Siempre hacemos menús temáticos. Por ejemplo, ahora en Moments cocinamos “Once upon a time” inspirada en los cuentos infantiles. Mi entrada a la ópera fue accidental. Mis padres compraron entradas para ver «Madama Butterfly» en el Teatro Municipal de Girona que es como un Liceu en pequeño, algo precioso. Yo tenía 15 años, fui con unas pocas ganas! Y me hicieron arreglar con corbatita y todo, mi madre es muy de arreglarse cuando se va al teatro. Empezaba el laralilaralà y aquella música, la puesta en escena y el sufrimiento de aquella mujer me acabó atrapando. Delante había un señor llorando y yo me reía y al final acabé llorando yo! ¡Pasó algo allí!

Quise juntar cocina y ópera porque creo que la ópera es el arte perfecto: canto, interpretación y música. Y la cocina creo que también tiene que ser perfecta.

Me gusta hacer viajes para conocer otras óperas. Hace poco me monté un viaje a París, me hice un regalo de homenaje para ver Carmen en París, pero al final me la anularon por unas huelgas.

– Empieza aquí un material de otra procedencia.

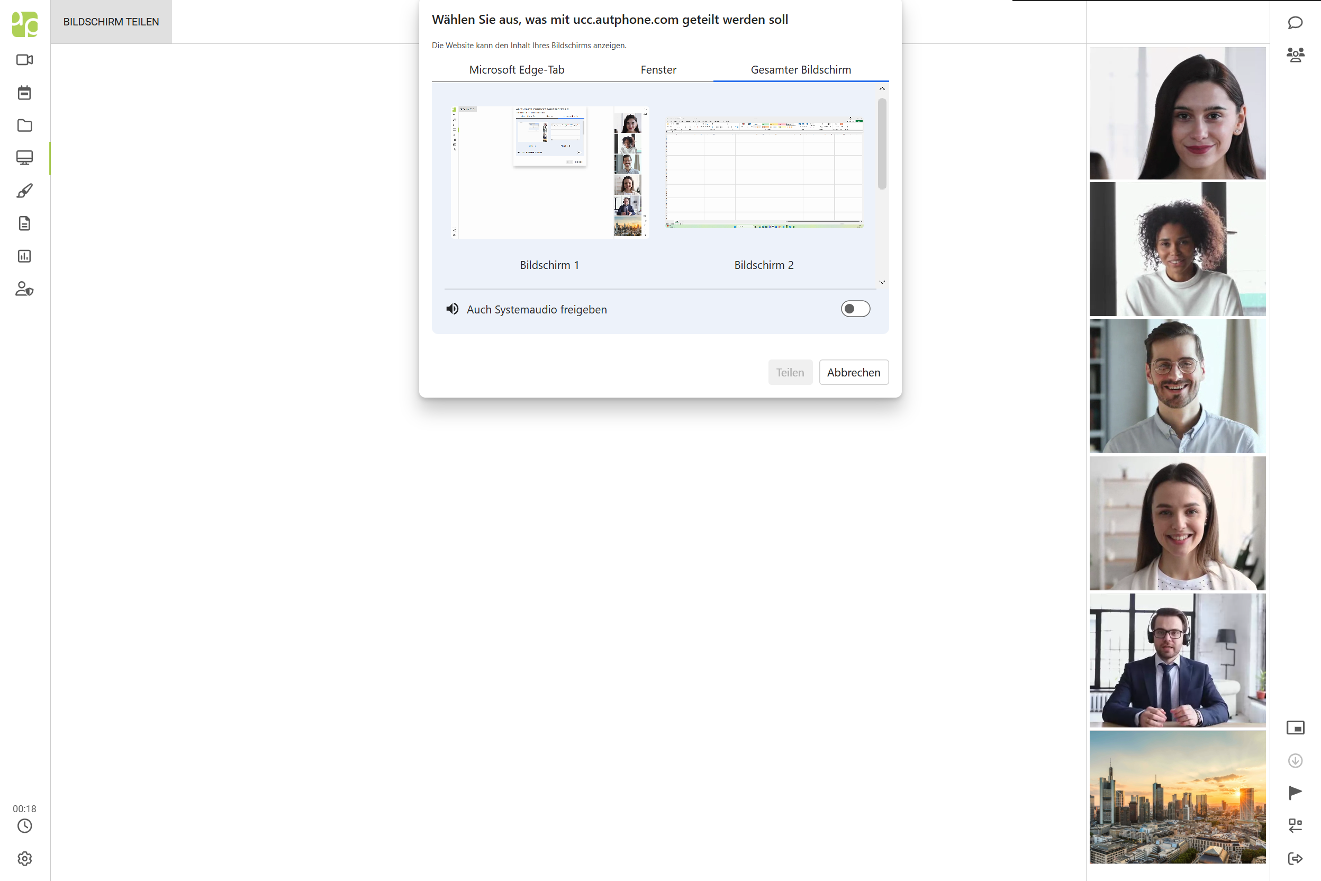
Task: Switch to the Microsoft Edge-Tab tab
Action: pos(516,70)
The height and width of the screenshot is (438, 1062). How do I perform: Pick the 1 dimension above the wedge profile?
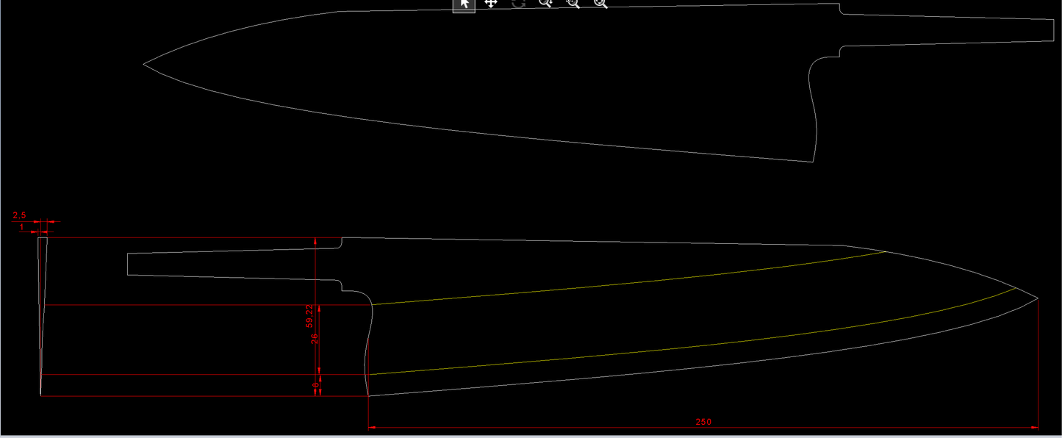[22, 227]
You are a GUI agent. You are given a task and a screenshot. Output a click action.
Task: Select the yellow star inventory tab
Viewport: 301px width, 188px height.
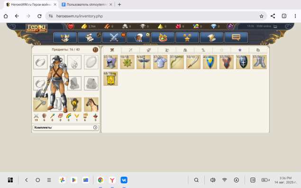tap(221, 50)
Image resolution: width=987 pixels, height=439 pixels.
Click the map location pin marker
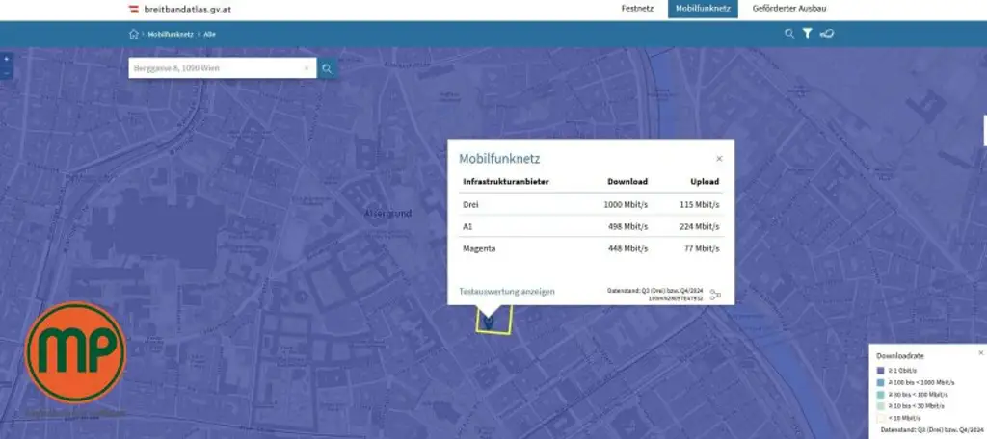coord(488,323)
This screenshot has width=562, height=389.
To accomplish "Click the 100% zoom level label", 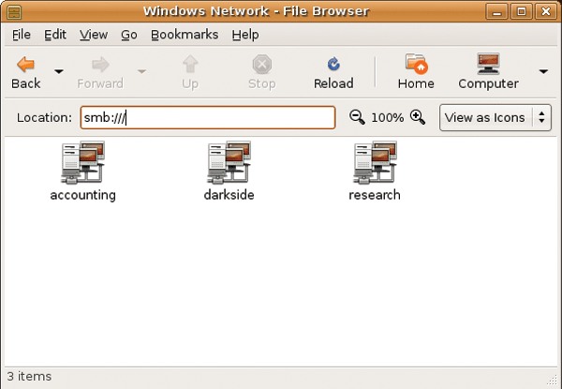I will tap(387, 118).
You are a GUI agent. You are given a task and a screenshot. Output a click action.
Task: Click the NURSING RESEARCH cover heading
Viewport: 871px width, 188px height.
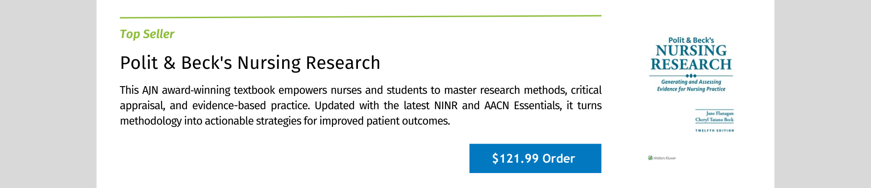pyautogui.click(x=691, y=58)
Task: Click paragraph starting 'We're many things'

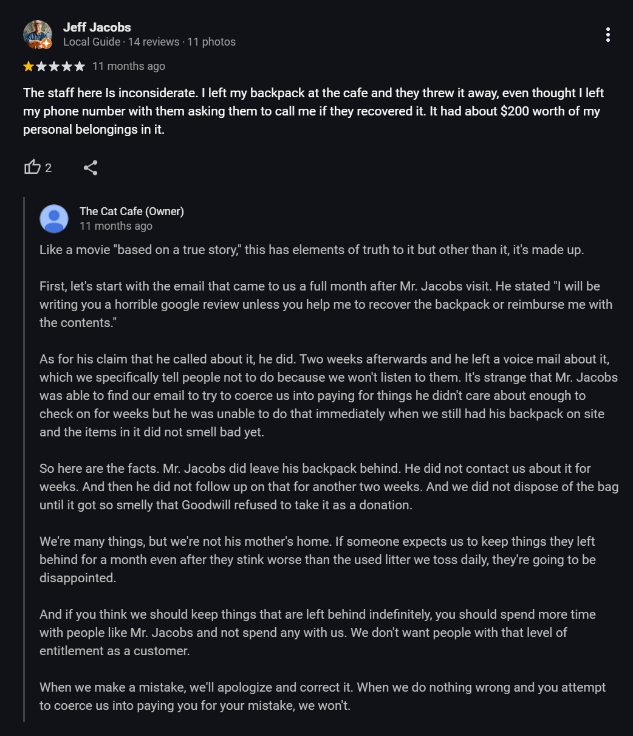Action: pyautogui.click(x=317, y=559)
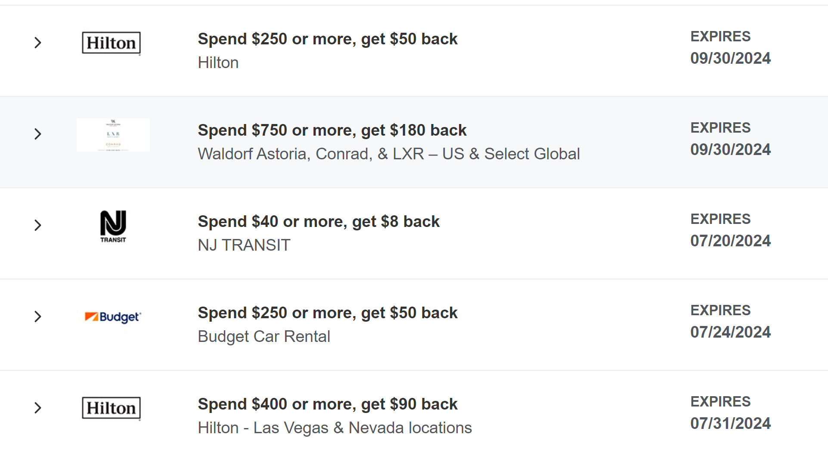Expand the Hilton Las Vegas offer chevron

pos(38,408)
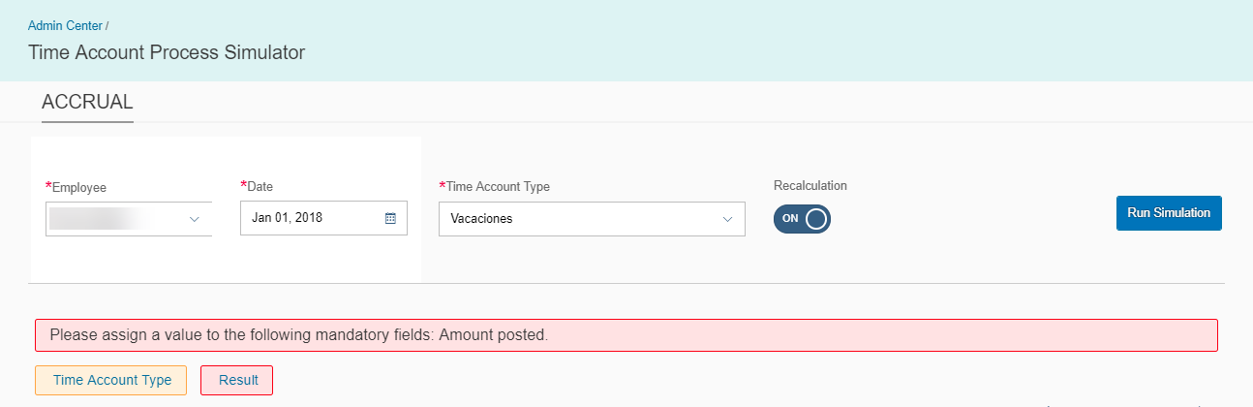The image size is (1253, 407).
Task: Click into the Jan 01, 2018 date field
Action: 323,218
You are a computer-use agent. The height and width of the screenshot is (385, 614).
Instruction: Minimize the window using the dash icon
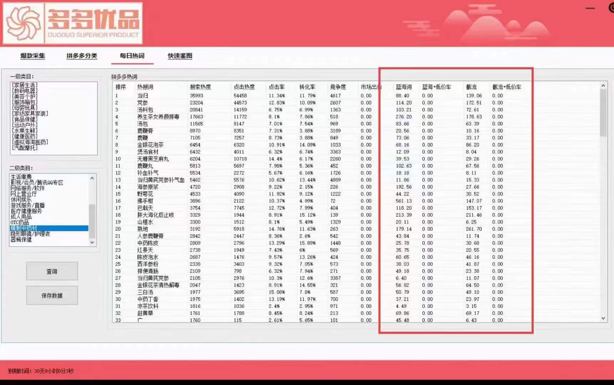pos(590,8)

Cuando corro siempre lo hago con el Réquiem de Mozart que dura 50 minutos y me va perfecto. Incluso en los días de confinamiento que corría en el parking, dando vueltas como un hámster, con la música sabía en qué sitio de la ruta me encontraba. Me transportaba a la playa. La música tiene ese poder, que te transporta.

Pero en la cocina nunca pones música

Porque ya hay una banda sonora. La melodía de un sofrito, es la cosa más bonita que hay. El ruido te marca si ya empieza a faltarle agua. Y no deja de ser una cebolla que està cruda y la haces confitada. Se evapora el agua y el aceite queda allí. La melodía ya te avisa cuando tienes que tirar el tomate.

Para cocinar y para comer me gusta oir el ruido de los cubiertos, el tic tic tic de cortar. El agua cuando hierve, la campana, el horno, en aquellos momentos eres un hombre orquesta. No hay nada más bonito que el sonido del mortero, ta, ta, ta. Existe una banda sonora en la cocina.

Esto de ponerle música a un sofrito es muy especial

Estos días hemos aprendido a escuchar y a mirar. Por desgracia yo en Sant Pol vivo al lado de la carretera, oigo demasiado los coches. Pero ahora siento el pájaro que disfruta en mi terraza, la biga que cruje o la cerradura de la puerta. Somos protagonistas de nuestra película.

Debemos escucharnos. Nos tenemos que gustar a nosotros mismos, con unos olores que te acompañen. Yo vivo en una casa medio nueva, medio vieja. No me da pereza quedarme en casa. Hemos descubierto que no invertimos lo suficiente en nuestros hogares. Comprar aquella planta que un día te dará una flor. En esa casa vivirás mejor. Tener la cocina ordenada, un horno que vaya bien. La casa no es sólo para guardar la ropa.

Y para terminar, ¿te cortarás el pelo?

Tengo hora el 14 de mayo en la peluquería, pero estoy por anularla y aprovechar y dejarmelo largo. Estos días todos nos hemos descubierto. Yo uso el IG para distraerme y distraer, hacer reír un poco. Como la anécdota del aguacate. Yo decía “advocat” (abogado en catalán) en lugar de “alvocat” (la palabra correcta) igual como lo decía mi abuelo. ¡Y la que se lió en internet! Al final me dije: ¡Raúl lo que tú quieras!